Benefizkonzert im Kammermusiksaal

Vor dem Festival kann das Bonner Publikum ihn noch bei einem Benefizkonzert erleben, das er am 15. April, 18 Uhr, im Kammermusiksaal des Beethoven-Hauses für das GA-Weihnachtslicht geben wird. Auch das Programm dieses Konzertes hat in gewisser Weise mit Fabian Müllers Kindheit und Jugend in Bonn zu tun. Spielen wird er den ersten Band von Johann Sebastian Bachs „Wohltemperiertem Klavier“, Musik, die in der Familie Müller eine Art Lebenselixier war. Aufgewachsen in der Pfarrerfamilie der evangelischen Trinitatisgemeinde in Endenich, war die Musik Bachs eigentlich immer präsent. Müller hat sie dabei als etwas „sehr Nahes, Menschliches“ erlebt. Was die Präludien und Fugen des Wohltemperierten Klaviers mit einbezieht. Müller: „Bachs Musik ist nie Show. Man kann in ihr einfach das Leben erleben. Es hat etwas unglaublich Beglückendes, weil es alle Facetten des menschlichen Lebens darstellt. Wenn man sie gespielt hat, fühlt man sich, als hätte man alles erlebt und hätte ganz viel Kraft. Es ist keine Musik, die einem die Kraft nimmt.“

Obwohl sein früherer Lehrer an der Kölner Musikhochschule, der renommierte französische Pianist Pierre-Laurent Aimard, ein anerkannter Bach-Interpret ist, will Müller keineswegs dessen Stil kopieren. „Ich habe viel von ihm gelernt, spiele aber sehr anders als er.“ Er sei sehr froh, in einer Zeit zu leben, in der sich eine übertriebene romantische Auffassung ebenso überlebt habe wie ihr Gegenteil, das in der Frühzeit der historischen Aufführungspraxis oft zu maschinenhafter Gleichförmigkeit geführt habe. „Ich sehe es nicht ein, kein Pedal zu nehmen. Ein modernes Instrument ohne Pedal klingt für mich einfach öde. Und das ist das genaue Gegenteil dessen, was barocke Musik darstellen will. Ich will Bach spielen mit viel Mut. Es soll ein Wagnis werden – wie ein Sprung vom Fünfmeterbrett.“

Musikprofessor am Standort Wuppertal

Mittlerweile ist Müller selbst Professor an der Kölner Musikhochschule, wo er am Standort Wuppertal unterrichtet. Zum Jahreswechsel haben sich der junge Professor und sein Lehrer zu einem gemeinsamen Klavierabend in der Kölner Philharmonie verabredet. Eine Begegnung, die musikalisch spannend zu werden verspricht.

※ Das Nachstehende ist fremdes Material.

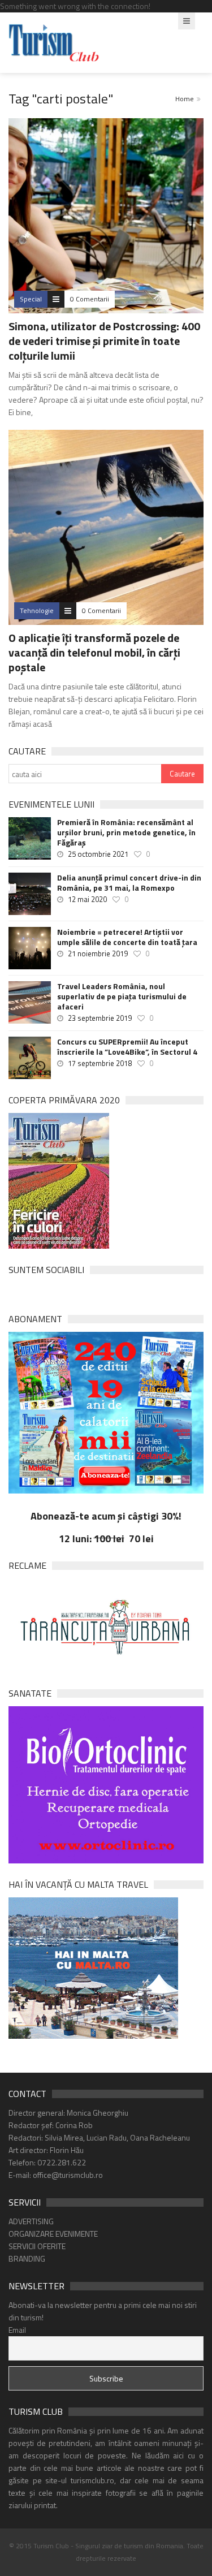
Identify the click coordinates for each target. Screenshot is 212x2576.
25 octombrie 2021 (98, 854)
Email (17, 2330)
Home (184, 98)
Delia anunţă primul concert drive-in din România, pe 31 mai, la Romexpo (129, 883)
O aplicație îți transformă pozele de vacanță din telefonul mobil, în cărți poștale (94, 652)
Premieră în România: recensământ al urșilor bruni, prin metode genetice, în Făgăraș (126, 832)
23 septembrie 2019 (100, 1018)
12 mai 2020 (87, 899)
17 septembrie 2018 (100, 1063)
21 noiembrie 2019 (98, 953)
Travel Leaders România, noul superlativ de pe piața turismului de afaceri (122, 996)
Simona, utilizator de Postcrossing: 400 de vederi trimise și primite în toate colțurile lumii (104, 340)
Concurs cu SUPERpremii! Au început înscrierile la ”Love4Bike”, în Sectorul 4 (127, 1047)
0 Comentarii (89, 299)
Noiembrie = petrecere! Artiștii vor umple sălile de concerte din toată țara (127, 937)
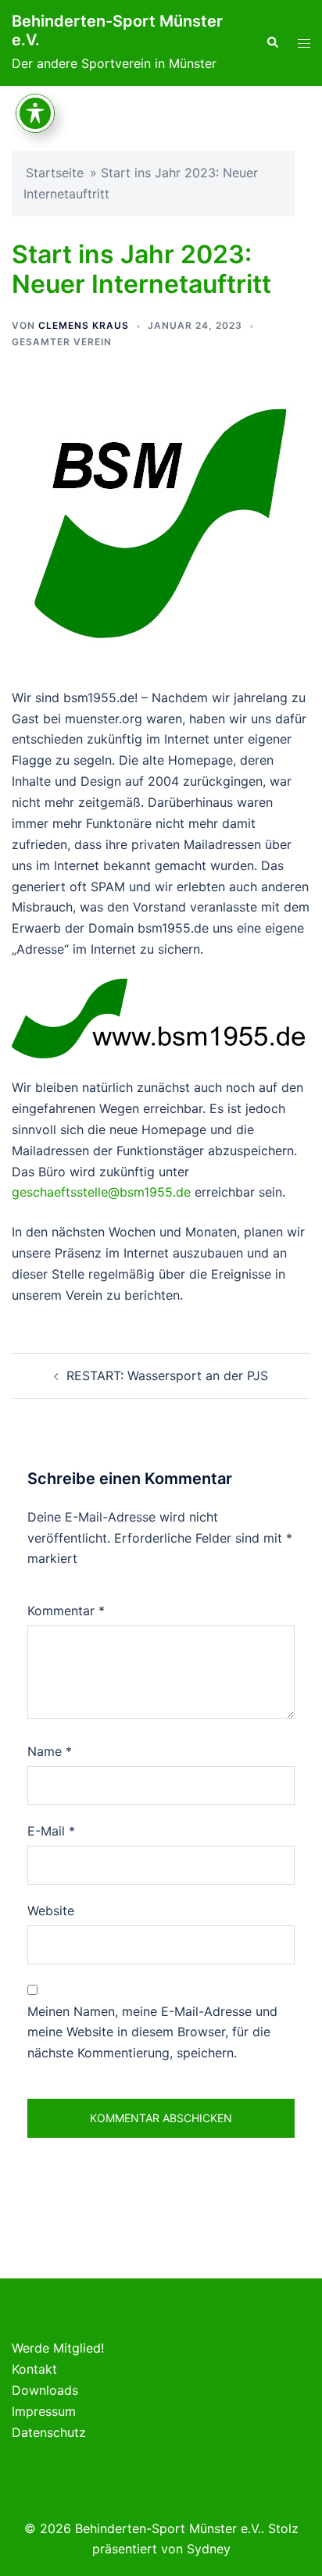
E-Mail (51, 1831)
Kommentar (66, 1610)
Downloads (45, 2390)
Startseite (55, 172)
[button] (272, 43)
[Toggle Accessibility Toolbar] (35, 113)
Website (50, 1910)
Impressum (44, 2411)
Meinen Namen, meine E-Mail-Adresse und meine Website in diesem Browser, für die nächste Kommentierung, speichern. (152, 2032)
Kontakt (34, 2369)
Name (49, 1751)
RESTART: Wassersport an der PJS (167, 1375)
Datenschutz (49, 2432)
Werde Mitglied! (58, 2348)
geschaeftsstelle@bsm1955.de (101, 1192)
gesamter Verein (62, 342)
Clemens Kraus (83, 325)
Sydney (209, 2548)
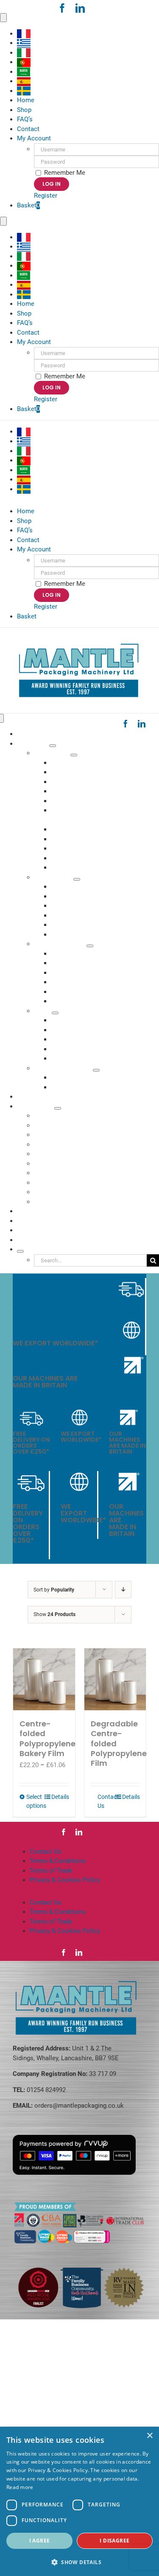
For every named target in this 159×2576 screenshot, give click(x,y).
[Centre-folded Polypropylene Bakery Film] (44, 1679)
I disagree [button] (114, 2540)
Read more (19, 2487)
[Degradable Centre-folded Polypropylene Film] (115, 1679)
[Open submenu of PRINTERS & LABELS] (96, 1070)
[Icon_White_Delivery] (131, 1281)
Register (45, 195)
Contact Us (106, 1801)
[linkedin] (80, 8)
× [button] (149, 2436)
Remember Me (63, 172)
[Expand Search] (20, 1251)
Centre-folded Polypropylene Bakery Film (47, 1738)
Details (60, 1796)
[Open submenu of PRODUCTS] (52, 745)
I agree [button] (39, 2540)
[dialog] (79, 2501)
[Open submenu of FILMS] (55, 1013)
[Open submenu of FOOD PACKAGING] (89, 946)
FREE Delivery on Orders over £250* (47, 1304)
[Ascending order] (123, 1589)
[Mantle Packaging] (79, 643)
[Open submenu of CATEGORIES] (57, 1108)
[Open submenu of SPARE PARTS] (76, 879)
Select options (35, 1801)
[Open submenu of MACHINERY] (73, 755)
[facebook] (62, 8)
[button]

Zwar werden die Auftritte in Bonn nach dem Jahreswechsel wohl etwas seltener ausfallen. Aber mit einem sehr besonderen Projekt lässt sich Müller 2024 doch wieder in Bonn hören. Dann nämlich wird er sein eigenes Orchester in der Beethovenstadt vorstellen. „Ich dirigiere ja sehr gerne“, erzählt er, „und habe habe ein paar gute Freunde gefragt, ob sie nicht Lust hätten, in einem Orchester mitzumachen. Zu meiner Überraschung haben sie alle ja gesagt.“ Eine Erfolgsgarantie gibt es für das Projekt nicht. Müller: „Aber das sind in der Kunst oft die spannendsten Momente. Denn in dieser Spannung, wenn man zum nächsten Schritt ansetzt und noch nicht weiß, wo der Fuß landet, da entsteht eine unglaubliche Energie.“

Der Bonner Termin steht noch nicht fest. Ein Trost: Am 10. August gastieren Müller und sein Orchester in Wiesbaden beim Rheingau-Festival mit einem Mozart-Programm. Der Weg dorthin ist ja nicht wirklich weit. Der Name des Ensembles lautet übrigens Trinity Sinfonia. Eine Reverenz an die Endenicher Trinitatiskirche, wo sein Vater viele Jahr Pfarrer war.